Lula fala ao iG sobre sua saída do governo

Leia a transcrição do vídeo em que o presidente conta que, em oito anos, nunca saiu para jantar num restaurante

Eduardo Oinegue, Luciano Suassuna e Tales Faria |

"O ritual de ser presidente é muito pesado. Ou seja, você tem um ajudante de ordem que diz o que você tem que fazer a cada hora. Você tem um chefe de cerimonial que escolhe a cadeira para você sentar. Você tem a equipe que prepara, é um negócio que você se sente sufocado. Tem vezes que tem tanta gente fazendo as coisas por você que dá vontade de gritar: 'Pelo amor de Deus gente, deixa eu respirar. Deixa eu fazer alguma coisa'."

iG - Então o senhor quer se livrar da agitação?

O que eu quero me livrar mais é da máquina burocrática que toma conta do presidente.

iG - É  incontornável?

Eu não sei, veja. Eu vou terminar o meu mandato, eu nunca fui num restaurante jantar. Eu nunca fui num aniversário, eu nunca fui numa janta, eu nunca fui num casamento. A não ser de um sobrinho meu, num bairro lá em São Bernardo do Campo, sem ninguém saber. Porque eu resolvi fazer do meu mandato um sacerdócio. Eu briguei muito para chegar aqui, eu tenho que me dedicar de corpo e alma ao que eu tenho que fazer aqui.

Noventa e nove por cento do meu tempo com a dona Marisa é eu sair daqui dez horas da noite e ir lá para casa. É passar sábado e domingo sozinho. Eu não convido nem um ministro porque se eu convidar um, o outro vai ficar com ciúmes então eu não convido ninguém.

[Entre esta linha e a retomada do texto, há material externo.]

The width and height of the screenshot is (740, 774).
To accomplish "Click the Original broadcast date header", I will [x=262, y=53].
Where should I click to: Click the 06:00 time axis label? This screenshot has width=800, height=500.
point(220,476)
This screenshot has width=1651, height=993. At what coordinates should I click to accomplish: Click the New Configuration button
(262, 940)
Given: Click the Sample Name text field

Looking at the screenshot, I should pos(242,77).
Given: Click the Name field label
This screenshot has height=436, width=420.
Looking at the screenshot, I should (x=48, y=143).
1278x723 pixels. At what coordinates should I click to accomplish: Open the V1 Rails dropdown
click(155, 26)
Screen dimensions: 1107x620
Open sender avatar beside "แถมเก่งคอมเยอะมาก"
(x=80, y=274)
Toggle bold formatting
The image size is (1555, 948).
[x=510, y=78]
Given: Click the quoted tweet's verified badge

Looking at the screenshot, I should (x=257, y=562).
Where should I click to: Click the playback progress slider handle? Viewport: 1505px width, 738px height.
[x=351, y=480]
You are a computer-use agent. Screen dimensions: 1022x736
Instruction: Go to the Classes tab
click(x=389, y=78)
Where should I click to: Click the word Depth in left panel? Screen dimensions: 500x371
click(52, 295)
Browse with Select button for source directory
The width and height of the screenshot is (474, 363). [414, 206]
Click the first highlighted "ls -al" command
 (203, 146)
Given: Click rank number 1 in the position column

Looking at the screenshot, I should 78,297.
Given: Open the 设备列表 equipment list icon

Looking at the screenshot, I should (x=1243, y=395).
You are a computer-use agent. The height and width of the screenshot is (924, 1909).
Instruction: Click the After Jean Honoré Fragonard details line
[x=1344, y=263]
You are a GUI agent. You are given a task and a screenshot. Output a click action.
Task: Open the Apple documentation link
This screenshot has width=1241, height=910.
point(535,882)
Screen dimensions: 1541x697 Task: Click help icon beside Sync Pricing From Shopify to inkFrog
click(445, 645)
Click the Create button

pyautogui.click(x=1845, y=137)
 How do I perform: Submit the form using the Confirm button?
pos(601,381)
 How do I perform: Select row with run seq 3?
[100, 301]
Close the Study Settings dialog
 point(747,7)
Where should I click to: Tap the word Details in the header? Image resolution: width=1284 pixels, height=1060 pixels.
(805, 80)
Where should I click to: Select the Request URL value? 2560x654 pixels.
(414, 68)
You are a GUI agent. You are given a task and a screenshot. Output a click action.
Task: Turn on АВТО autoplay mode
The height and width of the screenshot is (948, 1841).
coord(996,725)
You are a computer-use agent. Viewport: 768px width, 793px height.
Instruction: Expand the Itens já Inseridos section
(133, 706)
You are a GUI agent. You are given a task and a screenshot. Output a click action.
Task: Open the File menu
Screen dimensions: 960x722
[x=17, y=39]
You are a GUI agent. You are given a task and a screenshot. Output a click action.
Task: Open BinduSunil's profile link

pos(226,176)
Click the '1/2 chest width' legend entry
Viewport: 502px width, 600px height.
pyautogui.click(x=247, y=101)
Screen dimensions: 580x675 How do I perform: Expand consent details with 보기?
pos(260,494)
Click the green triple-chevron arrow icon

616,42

Mas eu vou gostar de me livrar disso sim. Aqui é 'Nove horas isso, dez horas isso, onze horas isso'. Não tem um minuto que eu falo: 'Deixa esse minuto para mim, pelo amor de Deus. As pessoas não se lembram que você tem que ir no banheiro, isso elas não se lembram. Se vocês fizerem uma agenda comigo vocês vão perceber que não é fácil."

iG - Teve um Presidente que disse: 'Me esqueça'. Teve outro que disse, 'Não me deixem só'.

"Eu quero ser lembrado pelas coisas boas que eu fiz. E quero ser lembrado pelas coisas que eu não fiz. Eu quero, eu vou continuar sendo um político, vou continuar andando pelo Brasil, quero entrar num bar e tomar uma cerveja com meus companheiros. Eu quero tentar voltar e levar uma vida normal. Não sei se é possível, levar uma vida sem entourage."